__EXERCISE__. The answer must be the full listing, repeated exactly.

__RECORDS FOR THIS EXERCISE__.
⁂

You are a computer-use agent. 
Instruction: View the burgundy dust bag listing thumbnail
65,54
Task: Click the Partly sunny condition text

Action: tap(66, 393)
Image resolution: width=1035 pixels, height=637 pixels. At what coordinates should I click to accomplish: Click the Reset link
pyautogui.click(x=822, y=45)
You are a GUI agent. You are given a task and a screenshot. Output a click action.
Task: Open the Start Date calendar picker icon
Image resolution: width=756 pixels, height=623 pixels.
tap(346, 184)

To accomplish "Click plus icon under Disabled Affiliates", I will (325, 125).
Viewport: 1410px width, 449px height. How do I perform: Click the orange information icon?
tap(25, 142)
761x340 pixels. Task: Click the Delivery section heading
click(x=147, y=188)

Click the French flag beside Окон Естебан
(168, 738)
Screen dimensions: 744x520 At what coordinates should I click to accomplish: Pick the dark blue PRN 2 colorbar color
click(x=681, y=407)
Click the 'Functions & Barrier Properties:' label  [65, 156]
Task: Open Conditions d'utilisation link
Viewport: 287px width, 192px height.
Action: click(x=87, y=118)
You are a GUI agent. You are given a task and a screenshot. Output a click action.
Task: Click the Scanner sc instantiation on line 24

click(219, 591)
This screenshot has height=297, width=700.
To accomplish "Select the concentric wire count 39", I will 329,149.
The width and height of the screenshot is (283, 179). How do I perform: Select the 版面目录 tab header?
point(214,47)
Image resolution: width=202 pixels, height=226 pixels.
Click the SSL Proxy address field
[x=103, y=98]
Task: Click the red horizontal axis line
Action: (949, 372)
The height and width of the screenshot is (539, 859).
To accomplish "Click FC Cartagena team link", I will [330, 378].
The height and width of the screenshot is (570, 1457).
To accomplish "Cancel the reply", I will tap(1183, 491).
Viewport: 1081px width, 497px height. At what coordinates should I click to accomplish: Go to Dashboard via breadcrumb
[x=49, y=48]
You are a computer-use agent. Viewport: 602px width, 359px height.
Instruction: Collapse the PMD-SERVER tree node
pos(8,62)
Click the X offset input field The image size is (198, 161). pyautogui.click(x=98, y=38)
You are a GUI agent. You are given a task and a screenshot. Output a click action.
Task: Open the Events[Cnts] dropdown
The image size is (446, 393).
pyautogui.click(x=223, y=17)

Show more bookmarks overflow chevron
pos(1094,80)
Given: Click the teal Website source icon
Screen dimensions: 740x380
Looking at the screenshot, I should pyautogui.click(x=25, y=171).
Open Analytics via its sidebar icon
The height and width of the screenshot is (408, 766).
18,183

⁂

__SOLUTION__.
You are a computer-use agent. 
Instruction: View the burgundy dust bag listing thumbnail
65,54
Task: Click the Partly sunny condition text

Action: tap(66, 393)
Image resolution: width=1035 pixels, height=637 pixels. At what coordinates should I click to accomplish: Click the Reset link
pyautogui.click(x=822, y=45)
You are a GUI agent. You are given a task and a screenshot. Output a click action.
Task: Open the Start Date calendar picker icon
Image resolution: width=756 pixels, height=623 pixels.
tap(346, 184)

To accomplish "Click plus icon under Disabled Affiliates", I will (325, 125).
Viewport: 1410px width, 449px height. How do I perform: Click the orange information icon?
tap(25, 142)
761x340 pixels. Task: Click the Delivery section heading
click(x=147, y=188)

Click the French flag beside Окон Естебан
(168, 738)
Screen dimensions: 744x520 At what coordinates should I click to accomplish: Pick the dark blue PRN 2 colorbar color
click(x=681, y=407)
Click the 'Functions & Barrier Properties:' label  [65, 156]
Task: Open Conditions d'utilisation link
Viewport: 287px width, 192px height.
Action: click(x=87, y=118)
You are a GUI agent. You are given a task and a screenshot. Output a click action.
Task: Click the Scanner sc instantiation on line 24

click(219, 591)
This screenshot has height=297, width=700.
To accomplish "Select the concentric wire count 39", I will 329,149.
The width and height of the screenshot is (283, 179). How do I perform: Select the 版面目录 tab header?
point(214,47)
Image resolution: width=202 pixels, height=226 pixels.
Click the SSL Proxy address field
[x=103, y=98]
Task: Click the red horizontal axis line
Action: (949, 372)
The height and width of the screenshot is (539, 859).
To accomplish "Click FC Cartagena team link", I will [330, 378].
The height and width of the screenshot is (570, 1457).
To accomplish "Cancel the reply", I will tap(1183, 491).
Viewport: 1081px width, 497px height. At what coordinates should I click to accomplish: Go to Dashboard via breadcrumb
[x=49, y=48]
You are a computer-use agent. Viewport: 602px width, 359px height.
Instruction: Collapse the PMD-SERVER tree node
pos(8,62)
Click the X offset input field The image size is (198, 161). pyautogui.click(x=98, y=38)
You are a GUI agent. You are given a task and a screenshot. Output a click action.
Task: Open the Events[Cnts] dropdown
The image size is (446, 393).
pyautogui.click(x=223, y=17)

Show more bookmarks overflow chevron
pos(1094,80)
Given: Click the teal Website source icon
Screen dimensions: 740x380
Looking at the screenshot, I should pyautogui.click(x=25, y=171).
Open Analytics via its sidebar icon
The height and width of the screenshot is (408, 766).
18,183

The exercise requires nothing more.